TuttoBari - Ingrosso: “Prestiti o acquisti? Ad oggi non cambia. I baresi fanno bene a contestare la società, si farà del male alla piazza”
Nel prosieguo della nostra intervista a Giuseppe Ingrosso, ex difensore biancorosso, c’è ancora spazio per approfondire temi importanti come la composizione della rosa e la questione della multiproprietà. Ecco le sue dichiarazioni.

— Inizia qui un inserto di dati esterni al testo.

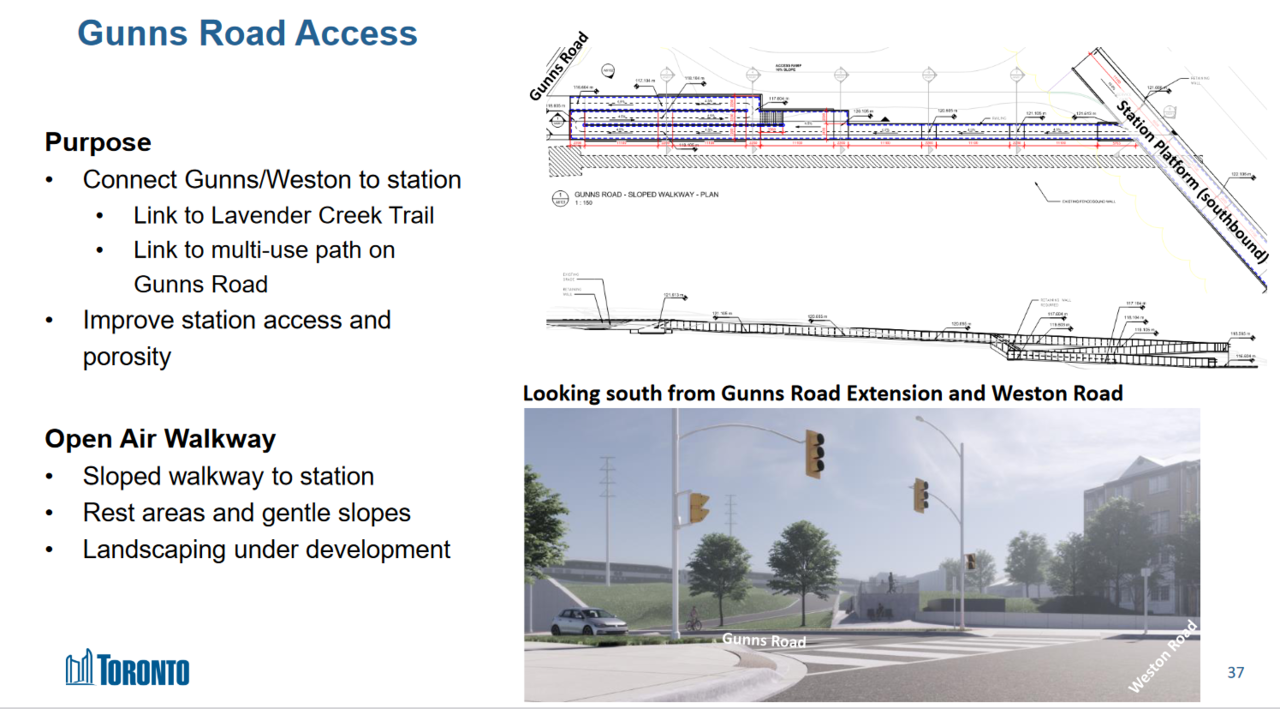Click the Open Air Walkway heading
Image resolution: width=1280 pixels, height=709 pixels.
pos(160,438)
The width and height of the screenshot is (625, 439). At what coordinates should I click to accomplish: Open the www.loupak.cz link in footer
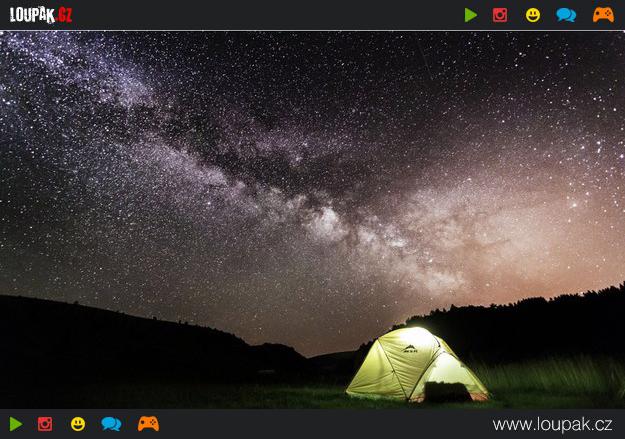pos(554,425)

Sulla nuova rosa… “Io penso che i campionati si vincano con la migliore difesa ed il miglior attacco. La migliore difesa però forse è più importante, fa sempre la sua parte. Come si è visto statisticamente le squadre che hanno vinto i campionati o che comunque sono arrivate in alto sono state sempre le squadre che hanno preso pochi gol, quindi la fase difensiva per una squadra è il 70%, almeno per una squadra che lotta per vincere.”
Sui prestiti: “Ormai in realtà non c’è più così tanta differenza, prestiti o contratti di quattro anni con questo calcio sono indifferenti. Non si capisce più nulla, perché anche un giocatore con quattro anni di contratto come si vede a gennaio può chiedere di andare via e va via subito. Arrivare in prestito o essere di proprietà della società è sempre uguale, adesso come adesso, per questo tipo di calcio.”
Sulla multiproprietà: “Per me non è una cosa giusta, quindi i baresi hanno ragione a contestare la società. Solo che se non si arriva ad un compromesso nel breve termine faranno del male alla maglia e alla piazza di Bari.”